(Task brief):
Give the entries again exactly, every one of them.

(Task input):
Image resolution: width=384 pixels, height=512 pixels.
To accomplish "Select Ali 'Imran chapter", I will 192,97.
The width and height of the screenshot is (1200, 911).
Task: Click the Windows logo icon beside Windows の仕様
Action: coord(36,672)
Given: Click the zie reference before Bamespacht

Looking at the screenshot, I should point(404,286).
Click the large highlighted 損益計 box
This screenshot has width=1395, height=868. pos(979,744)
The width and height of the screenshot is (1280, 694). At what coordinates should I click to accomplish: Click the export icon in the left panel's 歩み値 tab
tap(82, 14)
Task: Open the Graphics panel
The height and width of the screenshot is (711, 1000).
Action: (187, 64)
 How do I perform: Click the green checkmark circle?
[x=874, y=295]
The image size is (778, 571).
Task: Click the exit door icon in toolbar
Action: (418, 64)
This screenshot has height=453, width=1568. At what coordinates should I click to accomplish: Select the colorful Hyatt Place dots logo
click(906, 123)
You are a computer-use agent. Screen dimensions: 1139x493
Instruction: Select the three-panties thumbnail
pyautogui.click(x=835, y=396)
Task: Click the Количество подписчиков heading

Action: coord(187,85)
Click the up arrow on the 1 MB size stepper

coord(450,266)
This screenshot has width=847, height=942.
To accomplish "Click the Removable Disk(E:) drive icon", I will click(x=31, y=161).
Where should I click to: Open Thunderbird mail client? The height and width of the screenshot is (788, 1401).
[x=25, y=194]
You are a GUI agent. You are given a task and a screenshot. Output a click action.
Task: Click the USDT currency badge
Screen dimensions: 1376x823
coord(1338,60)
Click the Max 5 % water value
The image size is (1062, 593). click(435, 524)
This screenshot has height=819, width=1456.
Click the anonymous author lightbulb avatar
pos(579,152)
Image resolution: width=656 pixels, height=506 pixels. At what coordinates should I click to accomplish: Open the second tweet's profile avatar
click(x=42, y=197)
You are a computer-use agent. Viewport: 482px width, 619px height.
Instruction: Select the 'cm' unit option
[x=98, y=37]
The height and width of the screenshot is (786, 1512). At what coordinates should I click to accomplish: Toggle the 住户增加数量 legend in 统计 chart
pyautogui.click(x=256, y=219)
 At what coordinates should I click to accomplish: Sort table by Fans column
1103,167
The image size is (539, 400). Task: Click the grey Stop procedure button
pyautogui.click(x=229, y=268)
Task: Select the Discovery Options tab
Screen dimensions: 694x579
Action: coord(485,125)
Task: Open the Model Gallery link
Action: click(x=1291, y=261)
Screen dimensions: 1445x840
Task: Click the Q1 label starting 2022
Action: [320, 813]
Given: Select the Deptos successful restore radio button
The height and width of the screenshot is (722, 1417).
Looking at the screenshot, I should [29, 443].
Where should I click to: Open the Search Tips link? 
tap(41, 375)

(The completed task):
Image resolution: width=384 pixels, height=512 pixels.
To accomplish "Select Ali 'Imran chapter", I will 192,97.
The width and height of the screenshot is (1200, 911).
Task: Click the Windows logo icon beside Windows の仕様
Action: coord(36,672)
Given: Click the zie reference before Bamespacht

Looking at the screenshot, I should point(404,286).
Click the large highlighted 損益計 box
This screenshot has width=1395, height=868. pos(979,744)
The width and height of the screenshot is (1280, 694). At what coordinates should I click to accomplish: Click the export icon in the left panel's 歩み値 tab
tap(82, 14)
Task: Open the Graphics panel
The height and width of the screenshot is (711, 1000).
Action: (187, 64)
 How do I perform: Click the green checkmark circle?
[x=874, y=295]
The image size is (778, 571).
Task: Click the exit door icon in toolbar
Action: (418, 64)
This screenshot has height=453, width=1568. At what coordinates should I click to accomplish: Select the colorful Hyatt Place dots logo
click(906, 123)
You are a computer-use agent. Screen dimensions: 1139x493
Instruction: Select the three-panties thumbnail
pyautogui.click(x=835, y=396)
Task: Click the Количество подписчиков heading

Action: coord(187,85)
Click the up arrow on the 1 MB size stepper

coord(450,266)
This screenshot has width=847, height=942.
To accomplish "Click the Removable Disk(E:) drive icon", I will click(x=31, y=161).
Where should I click to: Open Thunderbird mail client? The height and width of the screenshot is (788, 1401).
[x=25, y=194]
You are a GUI agent. You are given a task and a screenshot. Output a click action.
Task: Click the USDT currency badge
Screen dimensions: 1376x823
coord(1338,60)
Click the Max 5 % water value
The image size is (1062, 593). click(435, 524)
This screenshot has height=819, width=1456.
Click the anonymous author lightbulb avatar
pos(579,152)
Image resolution: width=656 pixels, height=506 pixels. At what coordinates should I click to accomplish: Open the second tweet's profile avatar
click(x=42, y=197)
You are a computer-use agent. Viewport: 482px width, 619px height.
Instruction: Select the 'cm' unit option
[x=98, y=37]
The height and width of the screenshot is (786, 1512). At what coordinates should I click to accomplish: Toggle the 住户增加数量 legend in 统计 chart
pyautogui.click(x=256, y=219)
 At what coordinates should I click to accomplish: Sort table by Fans column
1103,167
The image size is (539, 400). Task: Click the grey Stop procedure button
pyautogui.click(x=229, y=268)
Task: Select the Discovery Options tab
Screen dimensions: 694x579
Action: coord(485,125)
Task: Open the Model Gallery link
Action: click(x=1291, y=261)
Screen dimensions: 1445x840
Task: Click the Q1 label starting 2022
Action: [320, 813]
Given: Select the Deptos successful restore radio button
The height and width of the screenshot is (722, 1417).
Looking at the screenshot, I should [29, 443].
Where should I click to: Open the Search Tips link? 
tap(41, 375)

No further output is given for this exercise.